The Assembly will consider a bill Tuesday to expand the substitute teaching pool and help schools facing staff and substitute shortages around the state.
Last week, the bill unanimously passed the Assembly Committee on Education, with both Democrats and Republicans voting in support.
“This is one of these bills where I think we might find some common ground on both sides of the aisle, as this is something in need,” bill author Rep. Jeremy Thiesfeldt, R-Fond du Lac, told his colleagues during the public hearing last week. “We have had schools all across the state, public, private, doesn’t matter, are struggling to find substitute teachers.”
AB 975 would allow students enrolled in teacher education programs who are at least 21 years old, juniors and have at least 15 hours of classroom observation to earn a substitute teaching license. A proposed amendment would lower the age requirement to 20.
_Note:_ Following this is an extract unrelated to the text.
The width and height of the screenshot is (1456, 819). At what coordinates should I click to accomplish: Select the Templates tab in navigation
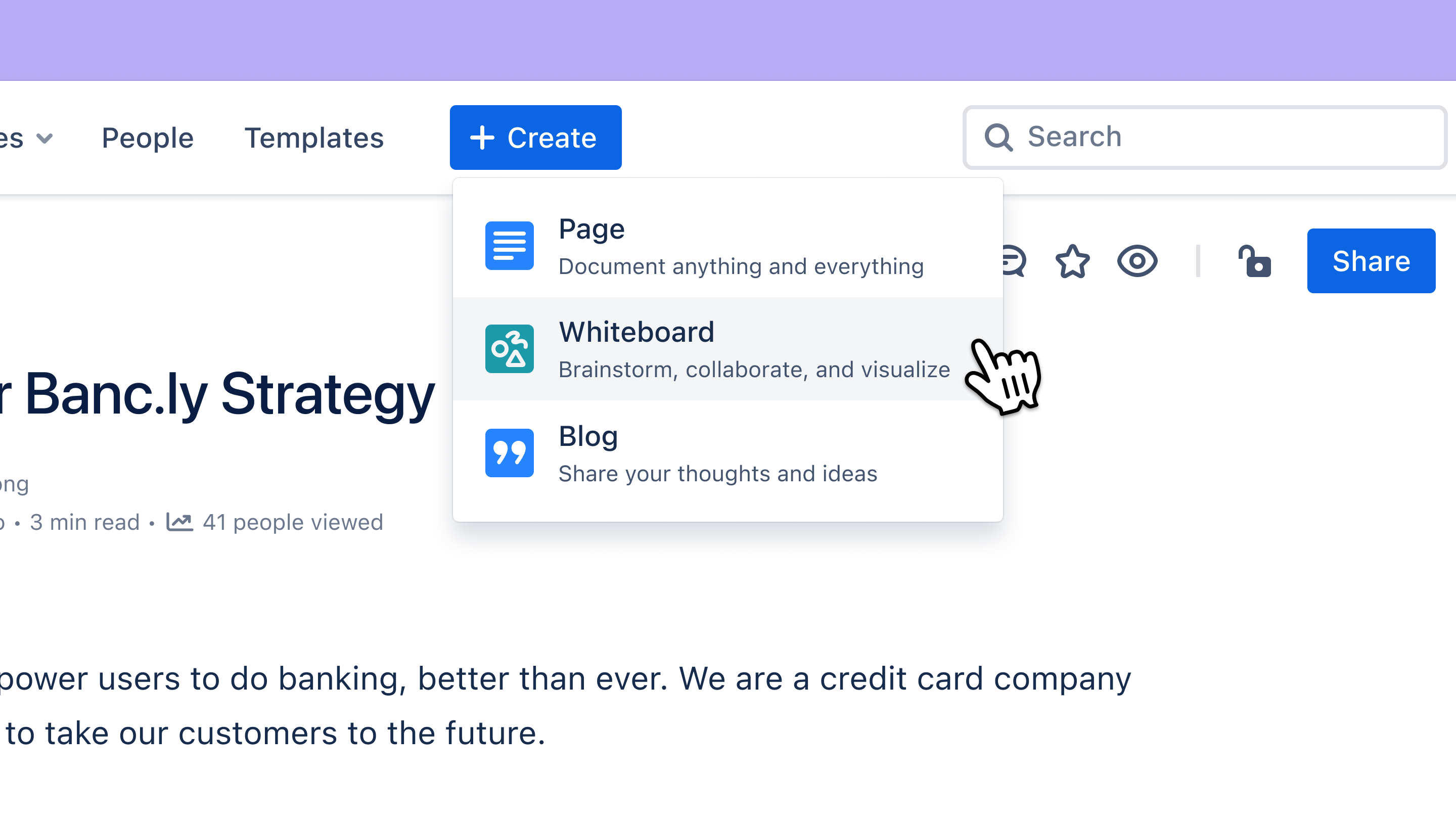point(314,137)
“The biggest thing is just to expand the pool of people available,” Thiesfeldt said. “These are students who chose teaching because this is something they’re excited about doing.”
Schools have faced growing staffing challenges during the pandemic. In the Madison Metropolitan School District, for example, the substitute teacher pool has shrunk to 391 from more than 900 just a few years ago.
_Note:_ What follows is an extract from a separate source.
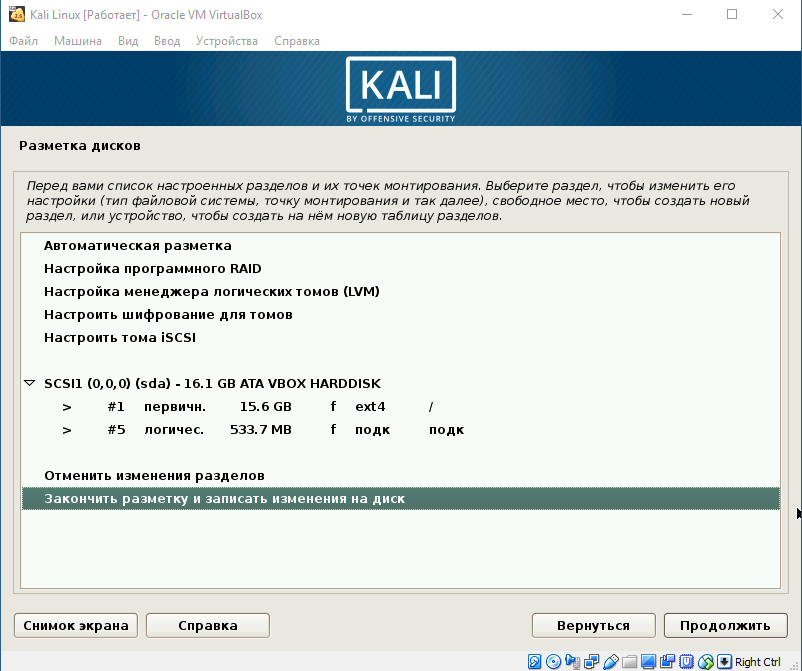Click the shared folders status icon
This screenshot has width=802, height=671.
pyautogui.click(x=629, y=661)

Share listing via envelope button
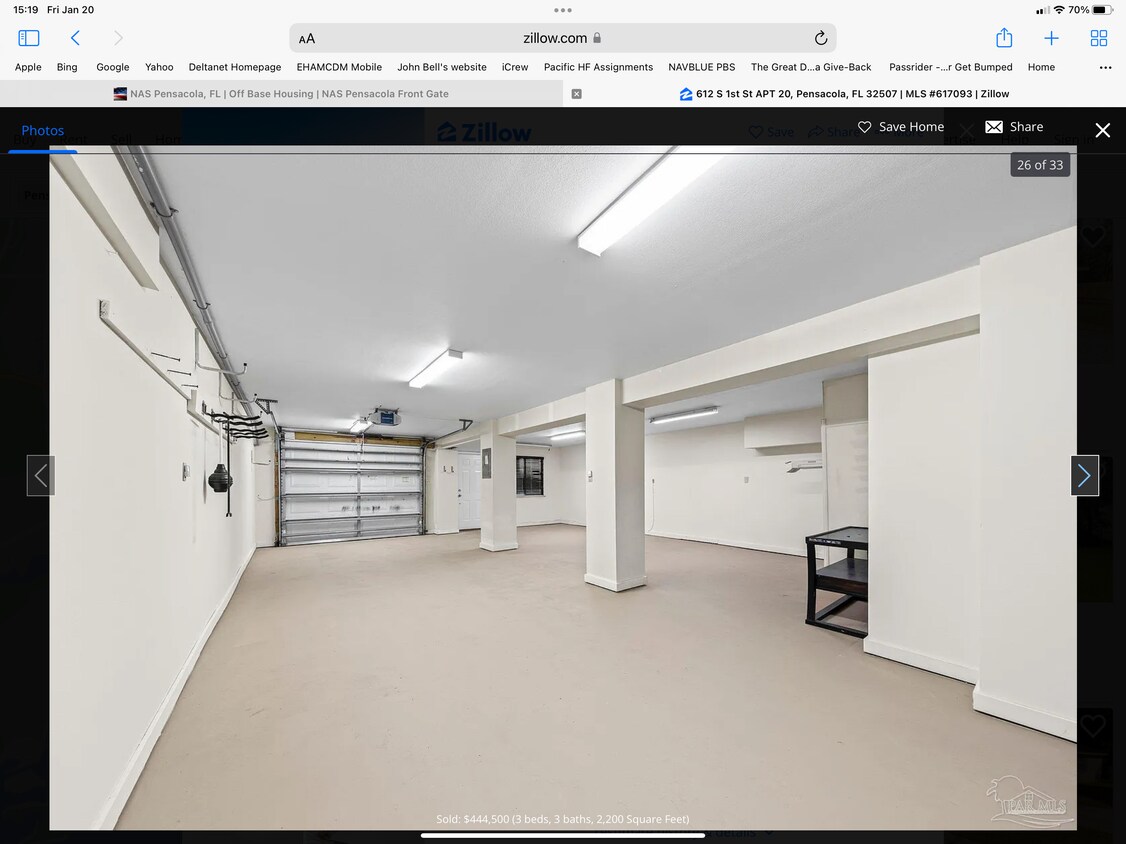coord(1014,127)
Fill rates for staff absences in MMSD the week of Jan. 24 were around 60% — but only because the district deployed 40 or more central office staffers to fill some unfilled positions, according to a human resources update provided to School Board members on Jan. 27.
Wisconsin Association of School Boards government relations director Dan Rossmiller spoke in support of the bill last week.
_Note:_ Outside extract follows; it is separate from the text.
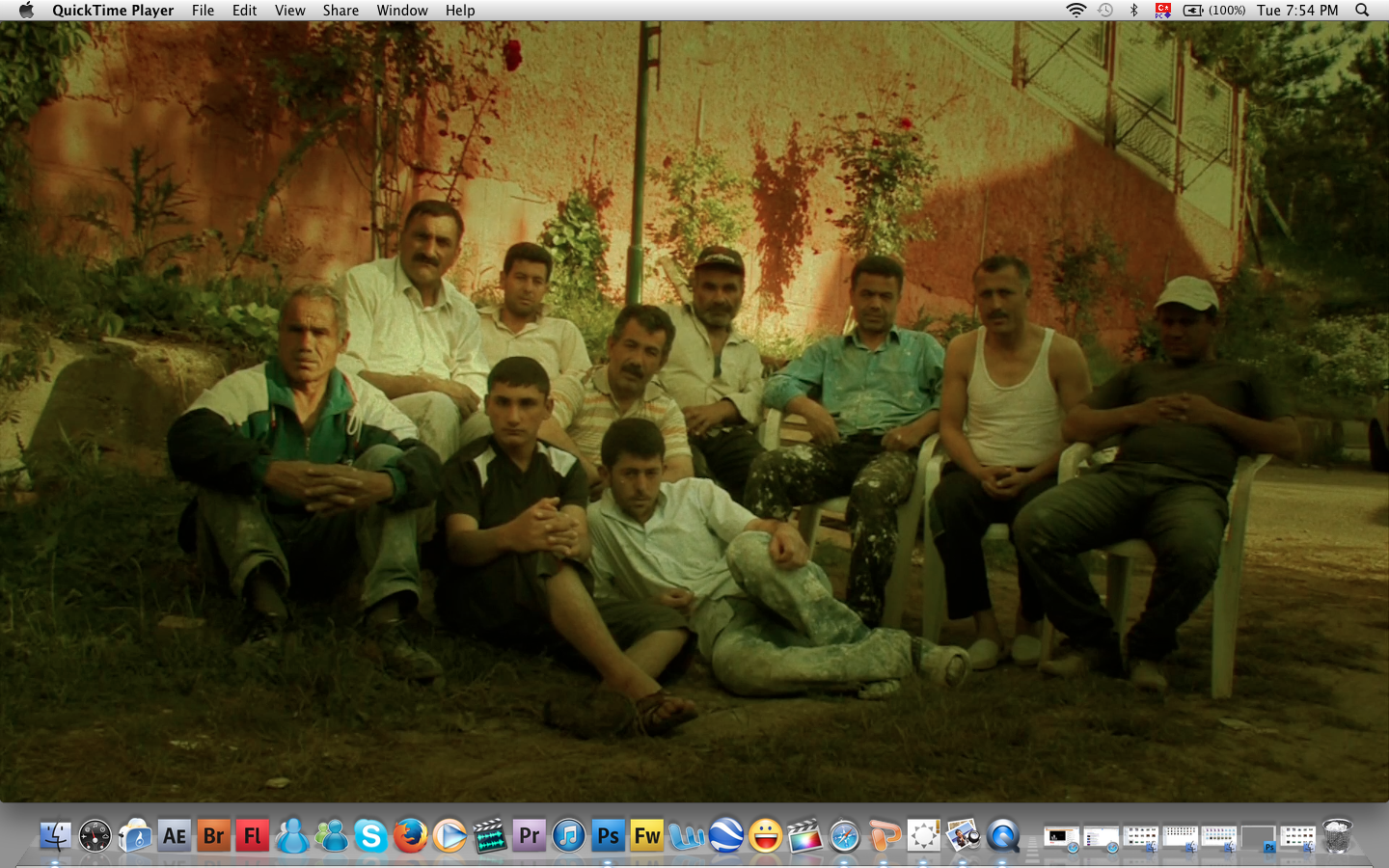Open iTunes from the Dock

(568, 836)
“This bill would give school districts, school boards an option that they don’t currently have,” Rossmiller said. “We’ve got to find people to cover the classrooms one way or another.”
The state Department of Public Instruction and School Administrators’ Alliance are among other groups that have registered in support.
Not everyone is in favor, however. The state’s largest teachers union, the Wisconsin Education Association Council, registered against the bill. Madison Teachers Inc. president Michael Jones wrote in an email to the Cap Times last week that legislators’ efforts would be better focused on increasing funding to schools and listening to those already in the profession.
“If the state legislature was serious about increasing the number of available substitute staff in public schools, they would properly fund all schools in the first place so salaried and substitute teachers wouldn’t leave the profession for more lucrative jobs,” Jones wrote. “They would also make attempts to assure educator voice and autonomy instead of passing unfunded mandates and spiteful legislation, using our children, our families, and our educators as pawns in their cynical political games to gain favor with wealthy donors and talking heads.”
University of Wisconsin-Madison School of Education Dean Diana Hess said she isn’t necessarily against the bill, but doesn’t expect UW students to see much of a change, as they already taking part in “very demanding programs.”
“There’s no time for people to take a day off of school to go substitute teach,” Hess said. “When people are student teaching or doing practicum in the schools, that is a role where they are there as a learner.”
Ted Neitzke, the CEO of CESA 6 — a cooperative educational service agency that provides training and facilitates communication among school districts in northeast Wisconsin — suggested the change to legislators and told the committee last week that superintendents in his area were enthusiastic about the idea.
“This is something that could immediately impact, if passed this session yet, the quality of education kids are getting,” Neitzke said.
He added that student teachers could help when college classes are stopped for winter break in early January or toward the end of the year, as colleges let out in May while K-12 schools go into June. It could help existing staff, too, as they would regain their planning periods and other time they have lost to filling in for colleagues.
“We need greater advocates for our existing staff,” he said. “This is also a retention strategy.”